Амнон Жаконт
Последний из умных любовников
Детективный роман
События, описанные в этой книге, никогда не происходили. Упоминаемой городской библиотеки на Пятой авеню нет в Нью-Йорке. Пригород Ист-Нэк, упомянутый в шестой тетради, не существует ни на одной карте. На 42-й улице в Манхэттене нет клуба под названием «Патрик». Рядом с Проспект-парком не располагается никакая больница. И синагога «Бейт а-Шем» («Дом Божий») является не более чем выдумкой.
Задача, предлагаемая в первой тетради, была впервые сформулирована в качестве психологического теста в книге доктора Меира Эрлиха.
Тетрадь первая
Два часа с минутами прошло с тех пор, как ты привел меня домой, дал несколько чистых тетрадей и велел описать все, что со мной произошло. Как только за тобой закрылась дверь, я приложил к ней ухо. Я услышал твой приглушенный голос. Один из тех двоих, что остались меня стеречь, произнес:
— Вы не беспокойтесь, у меня самого дома такой же…

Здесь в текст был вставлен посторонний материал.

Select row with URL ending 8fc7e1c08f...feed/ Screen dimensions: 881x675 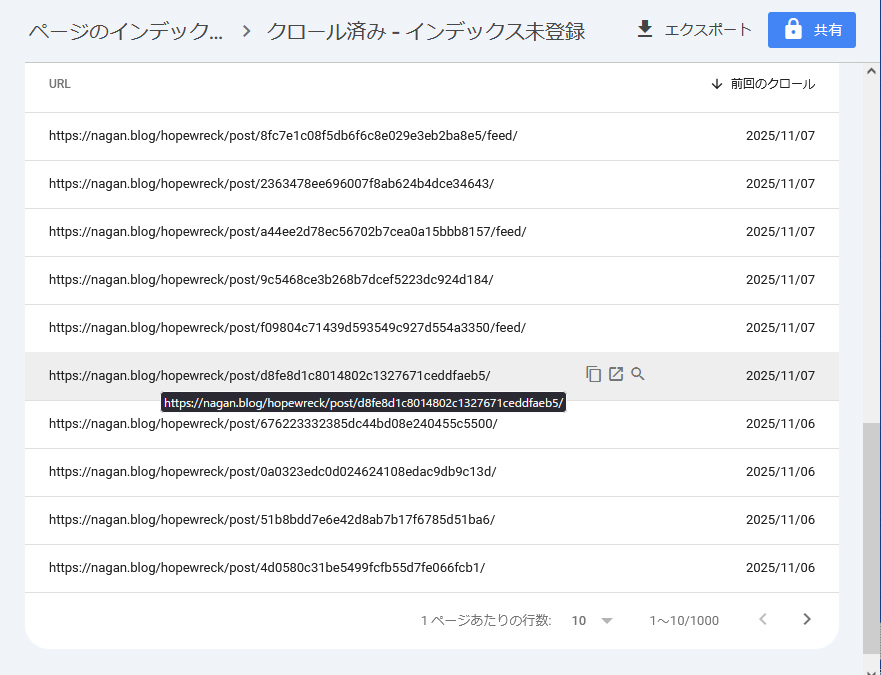(x=283, y=136)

Потом раздался стук хлопнувшей двери. Я бросился к окну и увидел, как ты пересекаешь наш садик по дороге к машине.
Когда ты отъехал, я осторожно поднял телефонную трубку и тут вдруг понял, что мне, в сущности, некому звонить: отец вернется только завтра, мать — где-то в городской больнице, а все прочие еще попросту спят в этот предрассветный час.
Выходит, я застрял здесь всерьез, запертый в собственной комнате, и непонятно даже, в каком качестве — заключенного, спятившего или того и другого разом? И зачем описывать произошедшее — тоже непонятно. Чистые тетради путают — мой английский кажется мне слишком бедным, чтобы изложить все подробности этих запутанных событий. И совсем уж непонятно, с чего начать.

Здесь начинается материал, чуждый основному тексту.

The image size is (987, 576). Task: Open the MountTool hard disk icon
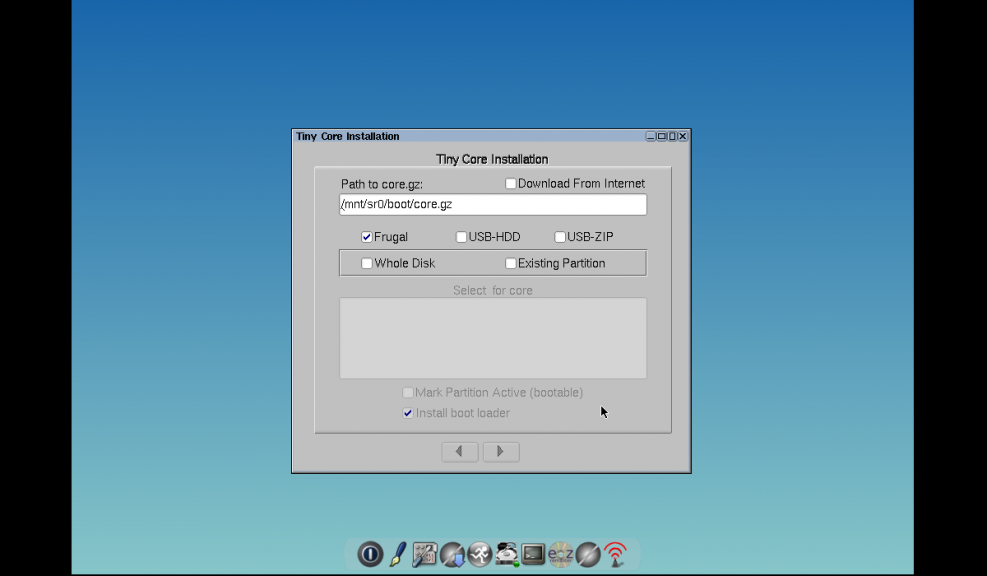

Может, с того, что, родившись примерно семнадцать лет назад в Тель-Авиве, я рос в восьми других городах, разбросанных по всему свету? — но об этом ты уже знаешь. Или с того, что мы живем в Штатах уже несколько лет и отец работает в израильском культурном представительстве? — но ты знаешь и об этом (и уже наверняка догадался, что культурные связи — не совсем та задача, ради которой его сюда послали, хотя он не так уж плохо рисует и вдобавок знает на память жизнеописания целой кучи художников, скульпторов, музыкантов и писателей, о которых никто, кроме него, никогда и не слыхивал)… Я бы мог, конечно, начать рассказывать о матери, но во всем, что касается ее дел, я совершенно безнадежно запутался.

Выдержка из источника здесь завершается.